(ABOUT THIS TASK)
Only these lines should appear, exactly: the one containing "This screenshot has width=691, height=416." and every line after it through the end of the material below.

(DATASET CONTENT)
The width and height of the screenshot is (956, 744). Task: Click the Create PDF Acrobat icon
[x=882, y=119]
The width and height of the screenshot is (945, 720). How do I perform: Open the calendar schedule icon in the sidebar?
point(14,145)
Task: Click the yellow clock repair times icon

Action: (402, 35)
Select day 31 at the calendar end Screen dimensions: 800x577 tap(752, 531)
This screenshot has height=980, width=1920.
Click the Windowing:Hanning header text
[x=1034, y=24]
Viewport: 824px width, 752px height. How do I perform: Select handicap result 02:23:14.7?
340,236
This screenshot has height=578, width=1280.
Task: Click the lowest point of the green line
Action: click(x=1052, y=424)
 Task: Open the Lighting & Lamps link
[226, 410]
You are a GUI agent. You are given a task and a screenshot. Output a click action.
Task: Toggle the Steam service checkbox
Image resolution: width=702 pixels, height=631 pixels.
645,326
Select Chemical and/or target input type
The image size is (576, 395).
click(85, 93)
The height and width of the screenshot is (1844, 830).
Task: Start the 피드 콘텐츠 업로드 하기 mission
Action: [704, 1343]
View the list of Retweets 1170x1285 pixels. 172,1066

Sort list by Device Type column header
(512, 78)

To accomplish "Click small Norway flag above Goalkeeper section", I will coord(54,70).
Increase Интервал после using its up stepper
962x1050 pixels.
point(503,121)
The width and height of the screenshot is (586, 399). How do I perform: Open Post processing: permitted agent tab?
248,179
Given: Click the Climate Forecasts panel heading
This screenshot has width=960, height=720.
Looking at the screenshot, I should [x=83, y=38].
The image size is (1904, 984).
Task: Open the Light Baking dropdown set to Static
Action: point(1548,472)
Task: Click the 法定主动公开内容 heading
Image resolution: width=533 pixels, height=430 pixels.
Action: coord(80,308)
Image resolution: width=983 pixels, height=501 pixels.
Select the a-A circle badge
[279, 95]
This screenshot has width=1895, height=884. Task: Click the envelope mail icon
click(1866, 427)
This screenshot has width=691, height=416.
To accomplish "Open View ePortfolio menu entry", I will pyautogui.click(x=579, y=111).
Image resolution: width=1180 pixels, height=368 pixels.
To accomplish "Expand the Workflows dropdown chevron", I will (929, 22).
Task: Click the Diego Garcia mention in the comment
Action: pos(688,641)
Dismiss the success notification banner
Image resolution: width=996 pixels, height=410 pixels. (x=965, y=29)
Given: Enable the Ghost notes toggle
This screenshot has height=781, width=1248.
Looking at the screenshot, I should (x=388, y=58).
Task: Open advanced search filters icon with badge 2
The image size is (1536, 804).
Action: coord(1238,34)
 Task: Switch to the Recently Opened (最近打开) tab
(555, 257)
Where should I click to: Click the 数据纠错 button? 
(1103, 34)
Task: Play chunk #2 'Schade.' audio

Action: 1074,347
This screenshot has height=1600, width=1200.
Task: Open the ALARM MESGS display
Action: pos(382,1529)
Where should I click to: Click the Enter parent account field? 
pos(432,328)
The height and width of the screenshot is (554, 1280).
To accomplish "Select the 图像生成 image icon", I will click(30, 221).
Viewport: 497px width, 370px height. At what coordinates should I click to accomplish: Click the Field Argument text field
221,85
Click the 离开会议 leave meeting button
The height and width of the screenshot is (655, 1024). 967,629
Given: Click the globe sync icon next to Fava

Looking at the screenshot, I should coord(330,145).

(EXPECTED OUTPUT)
This screenshot has width=691, height=416.
To accomplish "Open View ePortfolio menu entry", I will pyautogui.click(x=579, y=111).
Image resolution: width=1180 pixels, height=368 pixels.
To accomplish "Expand the Workflows dropdown chevron", I will (929, 22).
Task: Click the Diego Garcia mention in the comment
Action: pos(688,641)
Dismiss the success notification banner
Image resolution: width=996 pixels, height=410 pixels. (x=965, y=29)
Given: Enable the Ghost notes toggle
This screenshot has height=781, width=1248.
Looking at the screenshot, I should (x=388, y=58).
Task: Open advanced search filters icon with badge 2
The image size is (1536, 804).
Action: coord(1238,34)
 Task: Switch to the Recently Opened (最近打开) tab
(555, 257)
Where should I click to: Click the 数据纠错 button? 
(1103, 34)
Task: Play chunk #2 'Schade.' audio

Action: 1074,347
This screenshot has height=1600, width=1200.
Task: Open the ALARM MESGS display
Action: pos(382,1529)
Where should I click to: Click the Enter parent account field? 
pos(432,328)
The height and width of the screenshot is (554, 1280).
To accomplish "Select the 图像生成 image icon", I will click(30, 221).
Viewport: 497px width, 370px height. At what coordinates should I click to accomplish: Click the Field Argument text field
221,85
Click the 离开会议 leave meeting button
The height and width of the screenshot is (655, 1024). 967,629
Given: Click the globe sync icon next to Fava

Looking at the screenshot, I should coord(330,145).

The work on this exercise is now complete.